When I ask audience members who of them would like to be more persuasive, hands shoot up. Yet, many people approach persuasion in a way that undermines their chance of success; in the process, they succeed only at being unpersuasive.
I recall, for example, the project manager whose hotheadedness led customers to discount even her most astute ideas. And the developer who pooh-poohed everyone else's needs, yet wanted them to rally around his own. And the IT director who was such a relentless talkaholic that people took circuitous routes around the floor to avoid him.
Make no mistake: The starting point in being persuasive is to build trust and credibility so that when you seek to persuade, people will give you a fair hearing. You can then draw from the following suggestions to successfully prepare and present your case.
Choose Your Cases Wisely
If you repeatedly try to gain buy-in for things that are exceedingly unlikely, blatantly unrealistic, or technically impossible, you risk creating a cry-wolf reaction in those you're trying to persuade. Once that happens, they won't take you seriously when you have a legitimate matter to put forward.
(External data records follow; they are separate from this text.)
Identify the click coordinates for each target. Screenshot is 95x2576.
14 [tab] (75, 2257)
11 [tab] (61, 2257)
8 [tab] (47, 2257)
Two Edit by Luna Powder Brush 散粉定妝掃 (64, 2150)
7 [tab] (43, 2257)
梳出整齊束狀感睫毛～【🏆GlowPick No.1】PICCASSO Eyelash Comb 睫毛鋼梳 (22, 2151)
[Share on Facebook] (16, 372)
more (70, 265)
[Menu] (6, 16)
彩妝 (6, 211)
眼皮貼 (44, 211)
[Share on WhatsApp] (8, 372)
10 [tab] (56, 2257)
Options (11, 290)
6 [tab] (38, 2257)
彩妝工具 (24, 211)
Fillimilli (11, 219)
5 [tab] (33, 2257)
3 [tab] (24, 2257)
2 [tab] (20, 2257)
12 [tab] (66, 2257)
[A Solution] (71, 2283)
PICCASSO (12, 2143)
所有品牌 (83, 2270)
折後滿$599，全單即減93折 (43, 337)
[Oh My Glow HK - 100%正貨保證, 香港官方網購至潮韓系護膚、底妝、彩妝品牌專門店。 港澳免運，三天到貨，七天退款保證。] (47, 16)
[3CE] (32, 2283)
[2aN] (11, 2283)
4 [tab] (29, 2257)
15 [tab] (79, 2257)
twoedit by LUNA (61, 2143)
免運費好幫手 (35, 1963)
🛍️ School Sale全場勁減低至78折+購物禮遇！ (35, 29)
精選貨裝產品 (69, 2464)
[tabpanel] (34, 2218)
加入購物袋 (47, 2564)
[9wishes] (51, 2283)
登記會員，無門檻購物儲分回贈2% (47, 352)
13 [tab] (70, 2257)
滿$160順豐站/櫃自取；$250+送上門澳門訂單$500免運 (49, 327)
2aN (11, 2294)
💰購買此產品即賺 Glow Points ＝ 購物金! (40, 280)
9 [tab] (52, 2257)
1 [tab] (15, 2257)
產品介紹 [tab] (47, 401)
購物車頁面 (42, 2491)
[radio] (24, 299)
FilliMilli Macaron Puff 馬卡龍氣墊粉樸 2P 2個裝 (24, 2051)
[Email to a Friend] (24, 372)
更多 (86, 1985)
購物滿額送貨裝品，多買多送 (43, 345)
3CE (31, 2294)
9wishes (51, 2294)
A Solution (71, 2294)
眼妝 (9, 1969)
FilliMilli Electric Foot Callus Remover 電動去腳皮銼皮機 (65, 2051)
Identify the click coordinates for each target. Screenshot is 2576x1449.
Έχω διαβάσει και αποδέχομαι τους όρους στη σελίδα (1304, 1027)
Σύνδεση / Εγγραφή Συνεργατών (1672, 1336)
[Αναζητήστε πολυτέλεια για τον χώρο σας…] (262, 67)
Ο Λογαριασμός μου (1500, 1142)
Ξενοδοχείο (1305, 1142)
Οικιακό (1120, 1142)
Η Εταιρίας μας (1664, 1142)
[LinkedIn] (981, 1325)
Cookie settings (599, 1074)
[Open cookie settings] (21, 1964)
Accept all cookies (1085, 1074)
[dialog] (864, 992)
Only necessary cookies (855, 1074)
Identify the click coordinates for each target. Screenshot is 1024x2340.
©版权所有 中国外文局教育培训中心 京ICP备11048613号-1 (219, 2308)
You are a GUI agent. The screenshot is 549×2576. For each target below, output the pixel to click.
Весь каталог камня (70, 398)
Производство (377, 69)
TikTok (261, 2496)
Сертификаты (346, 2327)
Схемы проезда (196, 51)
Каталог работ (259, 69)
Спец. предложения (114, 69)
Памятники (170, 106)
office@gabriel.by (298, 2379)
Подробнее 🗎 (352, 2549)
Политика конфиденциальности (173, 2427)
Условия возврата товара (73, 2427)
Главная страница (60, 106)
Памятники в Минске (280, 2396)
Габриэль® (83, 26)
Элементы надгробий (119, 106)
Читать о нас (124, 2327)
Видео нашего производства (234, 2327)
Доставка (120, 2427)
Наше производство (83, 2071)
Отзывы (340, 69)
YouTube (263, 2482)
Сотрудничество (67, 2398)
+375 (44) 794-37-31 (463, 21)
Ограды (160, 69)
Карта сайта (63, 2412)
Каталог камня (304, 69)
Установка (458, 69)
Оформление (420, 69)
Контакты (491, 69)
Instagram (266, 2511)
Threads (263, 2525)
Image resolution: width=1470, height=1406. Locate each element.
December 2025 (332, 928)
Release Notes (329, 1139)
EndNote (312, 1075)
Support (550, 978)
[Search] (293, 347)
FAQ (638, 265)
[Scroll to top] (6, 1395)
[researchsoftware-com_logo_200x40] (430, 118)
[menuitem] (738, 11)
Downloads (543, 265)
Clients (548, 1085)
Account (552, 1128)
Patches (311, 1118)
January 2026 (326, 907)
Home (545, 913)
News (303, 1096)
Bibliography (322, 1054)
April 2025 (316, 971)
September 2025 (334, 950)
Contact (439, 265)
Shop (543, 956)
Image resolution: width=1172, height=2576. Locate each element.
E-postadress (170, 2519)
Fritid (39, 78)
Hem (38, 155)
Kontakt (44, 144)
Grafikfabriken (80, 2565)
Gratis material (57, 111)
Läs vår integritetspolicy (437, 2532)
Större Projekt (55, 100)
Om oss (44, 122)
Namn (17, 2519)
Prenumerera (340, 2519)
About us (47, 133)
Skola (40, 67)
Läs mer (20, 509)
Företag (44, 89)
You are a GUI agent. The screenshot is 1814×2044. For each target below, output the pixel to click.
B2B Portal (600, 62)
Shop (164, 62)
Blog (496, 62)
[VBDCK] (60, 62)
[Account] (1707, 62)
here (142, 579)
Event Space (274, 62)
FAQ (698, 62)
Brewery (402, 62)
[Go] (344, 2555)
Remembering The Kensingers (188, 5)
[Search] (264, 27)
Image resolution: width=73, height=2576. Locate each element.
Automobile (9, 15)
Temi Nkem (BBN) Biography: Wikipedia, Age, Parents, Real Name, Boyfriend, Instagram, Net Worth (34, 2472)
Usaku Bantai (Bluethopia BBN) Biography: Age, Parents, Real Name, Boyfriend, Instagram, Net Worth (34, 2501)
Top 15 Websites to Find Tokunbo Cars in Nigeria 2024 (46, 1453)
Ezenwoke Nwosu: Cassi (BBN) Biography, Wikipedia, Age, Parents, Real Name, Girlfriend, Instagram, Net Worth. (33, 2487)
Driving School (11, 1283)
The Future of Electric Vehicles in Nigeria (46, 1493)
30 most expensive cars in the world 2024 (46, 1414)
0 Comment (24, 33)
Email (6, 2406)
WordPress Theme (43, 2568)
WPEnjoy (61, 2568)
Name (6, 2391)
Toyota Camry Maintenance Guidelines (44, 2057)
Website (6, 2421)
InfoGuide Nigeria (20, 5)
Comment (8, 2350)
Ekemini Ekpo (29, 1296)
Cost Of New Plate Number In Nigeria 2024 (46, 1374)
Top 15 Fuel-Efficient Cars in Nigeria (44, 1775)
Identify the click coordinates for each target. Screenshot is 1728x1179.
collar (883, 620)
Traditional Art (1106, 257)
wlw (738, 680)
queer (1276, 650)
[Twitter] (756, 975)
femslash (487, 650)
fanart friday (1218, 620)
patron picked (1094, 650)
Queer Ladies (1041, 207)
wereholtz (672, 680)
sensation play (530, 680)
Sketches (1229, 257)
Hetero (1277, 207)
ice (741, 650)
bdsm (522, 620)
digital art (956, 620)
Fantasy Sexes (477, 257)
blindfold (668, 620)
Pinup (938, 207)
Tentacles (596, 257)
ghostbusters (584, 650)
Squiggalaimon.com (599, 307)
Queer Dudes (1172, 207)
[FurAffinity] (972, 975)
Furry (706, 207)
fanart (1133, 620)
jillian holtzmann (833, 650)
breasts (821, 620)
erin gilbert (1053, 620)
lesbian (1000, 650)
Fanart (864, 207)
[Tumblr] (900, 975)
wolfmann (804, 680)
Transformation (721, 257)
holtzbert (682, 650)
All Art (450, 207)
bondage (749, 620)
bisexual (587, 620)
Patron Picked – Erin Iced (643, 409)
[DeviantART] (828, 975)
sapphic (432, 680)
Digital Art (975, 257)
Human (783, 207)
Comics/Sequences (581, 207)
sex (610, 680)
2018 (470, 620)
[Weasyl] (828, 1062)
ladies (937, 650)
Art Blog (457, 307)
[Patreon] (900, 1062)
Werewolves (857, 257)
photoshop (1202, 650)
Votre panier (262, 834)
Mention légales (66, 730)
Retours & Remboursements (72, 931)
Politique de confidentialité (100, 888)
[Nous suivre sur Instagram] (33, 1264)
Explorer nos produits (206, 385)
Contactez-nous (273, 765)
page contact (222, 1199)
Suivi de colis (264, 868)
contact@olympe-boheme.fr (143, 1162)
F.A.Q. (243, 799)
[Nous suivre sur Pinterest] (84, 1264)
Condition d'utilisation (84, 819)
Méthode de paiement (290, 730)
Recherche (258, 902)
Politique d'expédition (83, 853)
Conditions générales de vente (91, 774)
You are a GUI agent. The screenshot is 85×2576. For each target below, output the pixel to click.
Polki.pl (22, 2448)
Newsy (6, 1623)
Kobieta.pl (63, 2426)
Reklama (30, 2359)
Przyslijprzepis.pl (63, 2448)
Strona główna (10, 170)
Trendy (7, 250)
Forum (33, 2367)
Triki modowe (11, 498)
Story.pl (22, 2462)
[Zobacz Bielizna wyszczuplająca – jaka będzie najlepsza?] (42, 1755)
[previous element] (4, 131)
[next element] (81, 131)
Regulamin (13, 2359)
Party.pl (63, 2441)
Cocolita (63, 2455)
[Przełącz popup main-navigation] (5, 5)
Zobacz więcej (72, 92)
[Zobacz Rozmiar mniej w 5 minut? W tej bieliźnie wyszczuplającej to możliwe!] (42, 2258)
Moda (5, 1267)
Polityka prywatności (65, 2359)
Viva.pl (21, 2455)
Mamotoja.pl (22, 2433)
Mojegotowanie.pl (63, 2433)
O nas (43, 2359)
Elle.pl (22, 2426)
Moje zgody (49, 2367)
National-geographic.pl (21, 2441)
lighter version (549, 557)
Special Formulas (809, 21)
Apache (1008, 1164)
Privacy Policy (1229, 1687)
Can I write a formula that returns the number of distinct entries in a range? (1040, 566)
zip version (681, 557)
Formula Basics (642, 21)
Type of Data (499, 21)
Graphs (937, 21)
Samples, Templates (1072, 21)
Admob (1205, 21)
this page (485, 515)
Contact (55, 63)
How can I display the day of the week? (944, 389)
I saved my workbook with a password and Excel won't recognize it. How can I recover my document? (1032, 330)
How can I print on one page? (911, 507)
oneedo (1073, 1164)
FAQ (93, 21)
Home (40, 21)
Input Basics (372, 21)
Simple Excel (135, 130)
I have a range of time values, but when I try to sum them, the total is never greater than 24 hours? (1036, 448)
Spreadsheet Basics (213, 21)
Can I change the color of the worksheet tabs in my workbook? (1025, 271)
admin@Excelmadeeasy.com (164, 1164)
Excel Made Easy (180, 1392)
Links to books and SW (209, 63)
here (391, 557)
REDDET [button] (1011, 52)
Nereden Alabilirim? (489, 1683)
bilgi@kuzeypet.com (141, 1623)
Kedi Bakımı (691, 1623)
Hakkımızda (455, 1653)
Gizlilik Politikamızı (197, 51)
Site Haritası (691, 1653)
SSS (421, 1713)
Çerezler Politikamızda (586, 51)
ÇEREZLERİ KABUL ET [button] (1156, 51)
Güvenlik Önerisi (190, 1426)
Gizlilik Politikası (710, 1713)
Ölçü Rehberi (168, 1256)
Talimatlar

Still, sometimes it's worth a shot. One project manager, Cliff, summoned the courage to ask his boss for a three-month leave to pursue some personal goals. Cliff was so sure the answer would be "Are you out of your mind?" that he almost didn't hear his boss say, "OK, let's find a way to make this happen."
Be Specific about Your Desired Outcome
If, for example, you'd like more (of whatever), be precise. Two additional testers or twelve? Five new laptops or fifteen? An extra week or two months? And explain why. Most people want to know the "why" behind the "what."
To support your proposal, gather as much relevant data as you can. This will show you've given the matter serious thought and are not just acting on a whim. The fact that you've done your homework gives you a distinct advantage over those who demand, plead, or whine in hopes of being persuasive.
Do for Others before Asking Them to Do for You
According to the reciprocity principle, people feel obligated to give back when a favor—even an unrequested favor—has been done for them. In my favorite book on persuasion, Influence, author Robert Cialdini points out that even people we don't like have an improved chance of getting us to do what they want merely by doing us a small favor beforehand. According to Cialdini, the result is often a positive response to a request "that, except for an existing feeling of indebtedness, would have surely been refused."
This principle has chilling implications when applied for nefarious purposes. But what could be better than providing genuine value to others as a consistent practice? Then, when you seek their support for something that's important to you, they may be more inclined to give it.